As mulheres abaixo de 50 anos de idade podem se submeter a uma mamografia em muitas províncias via auto-referência ou encaminhamento médico - o que é consistente com a recomendação da Força Tarefa de que as mulheres e seus médicos tenham um diálogo afinado sobre as suas opções e se o indivíduo deve ou não passar por uma triagem.

• Nossas recomendações também são consistentes com as diretrizes de organizações independentes nos Estados Unidos, Reino Unido e Austrália. Outras grandes organizações canadenses, como o Colégio de Médicos de Família do Canadá e da Sociedade Canadense do Câncer aprovaram as Diretrizes.

• Os membros da Força-Tarefa são todos voluntários não remunerados, e ao contrário do que foi apontado por muitos críticos desta recomendação, não temos quaisquer conflitos financeiros ou de interesse científico. Para mais informações sobre a política de conflito de interesses da Força-Tarefa, consulte nosso Manual de Procedimentos.
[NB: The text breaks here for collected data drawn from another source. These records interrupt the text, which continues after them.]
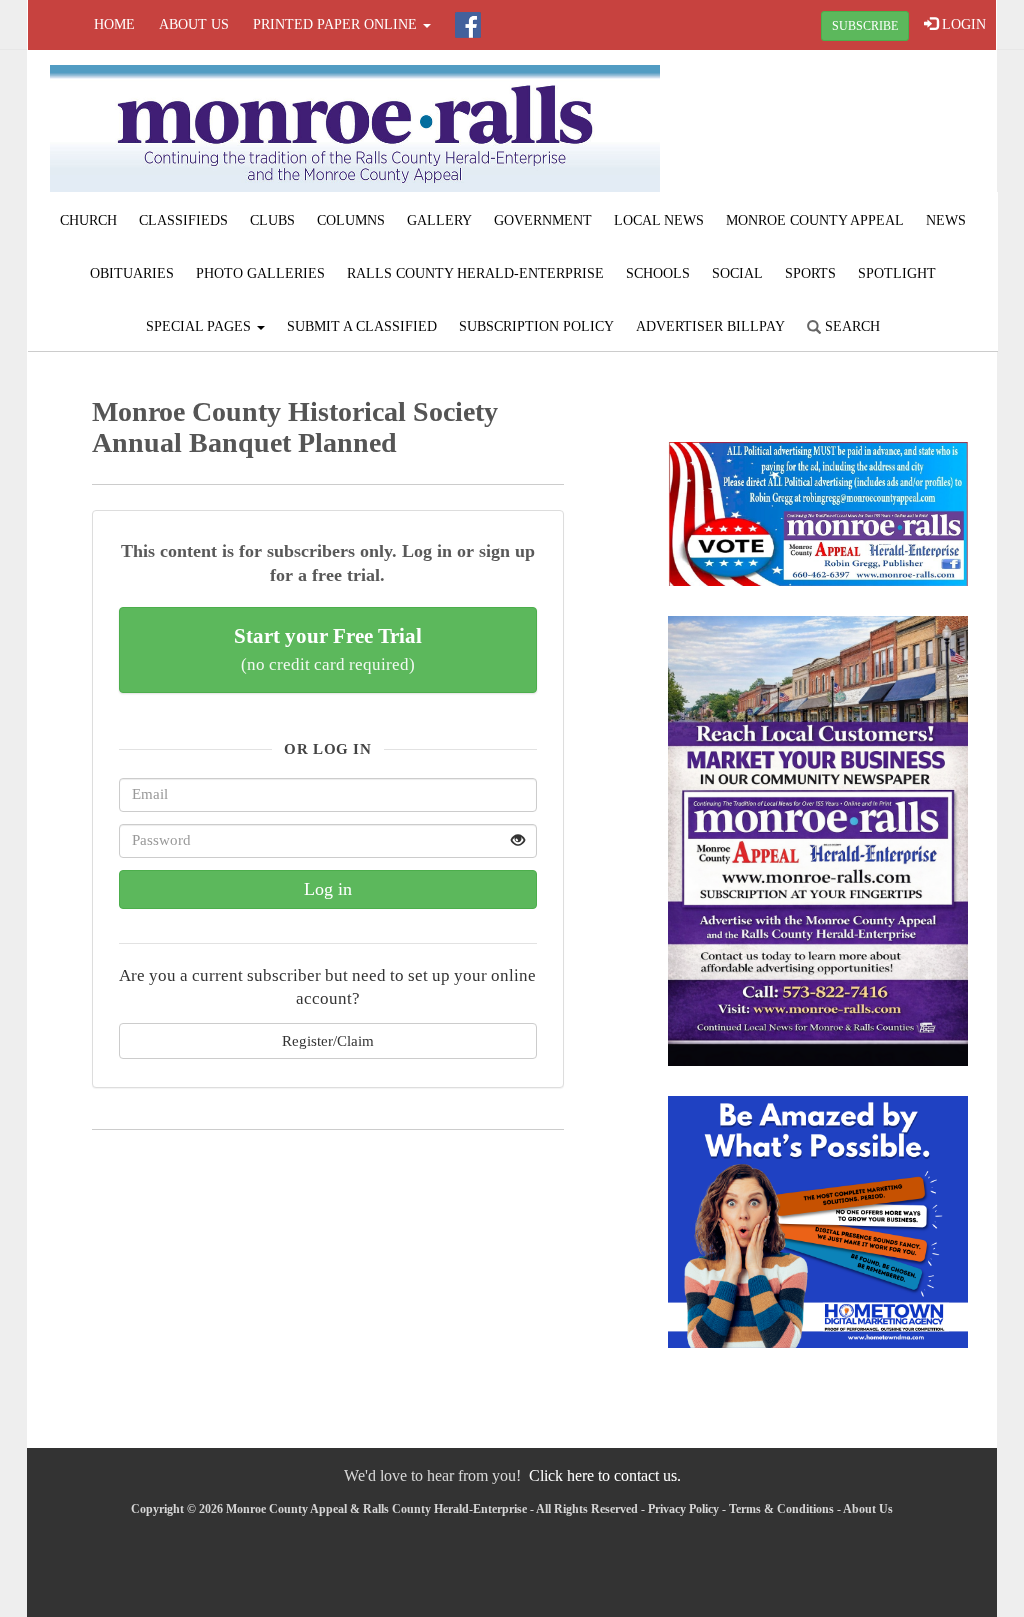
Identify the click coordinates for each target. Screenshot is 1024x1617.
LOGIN (962, 24)
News (946, 220)
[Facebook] (468, 25)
Em última instância, queremos que as mulheres compreendam os benefícios e os riscos de mamografia e falem com seus prestadores de cuidados primários sobre esses benefícios e riscos ao discutir as suas opções para o rastreio do câncer da mama.


Publicado originalmente por Leonardo C M Savassi http://medicinadefamiliabr.blogspot.com

terça-feira, 5 de julho de 2011

Mamografia: individualizar por risco?

Personalizing Mammography by Breast Density and Other Risk Factors for Breast Cancer: Analysis of Health Benefits and Cost-Effectiveness

Com base na idade diretrizes para a freqüência de mamografia seria melhor substituídas por outras que levam mais fatores de risco em consideração, de acordo com um estudo publicado no Annals of Internal Medicine.
Pesquisadores utilizaram a distribuição de cancer nos EEUU e dados os resultados para realizar simulações analisar a relação custo-eficácia de estratégias de triagem vários. Com base em suas simulações, os autores concluem que a freqüência de triagem deve ser personalizadas com base na idade da mulher, a densidade da mama, história familiar e história de biópsia.
Ao tomar esses fatores em conta, por exemplo, uma mulher de 40 anos de idade, com densidade da mama baixa e sem outros fatores de risco não precisa ter uma triagem repetida até 50 anos de idade, altura em que, a triagem pode ocorrer a cada 3 a 4 anos . (Os resultados não se aplicam a mulheres com mutações BRCA1 ou 2.). Editorialistas dizem que "vários obstáculos permanecem" antes de aplicar tais abordagens clinicamente. Entre eles está a dificuldade de se comunicar claramente com os pacientes ao estabelecer horário das sessões individualizadas.



Resumo

Antecedentes: As diretrizes atuais recomendam a mamografia a cada 1 ou 2 anos a partir de 40 anos de idade ou 50 anos, independentemente do risco individual de câncer de mama.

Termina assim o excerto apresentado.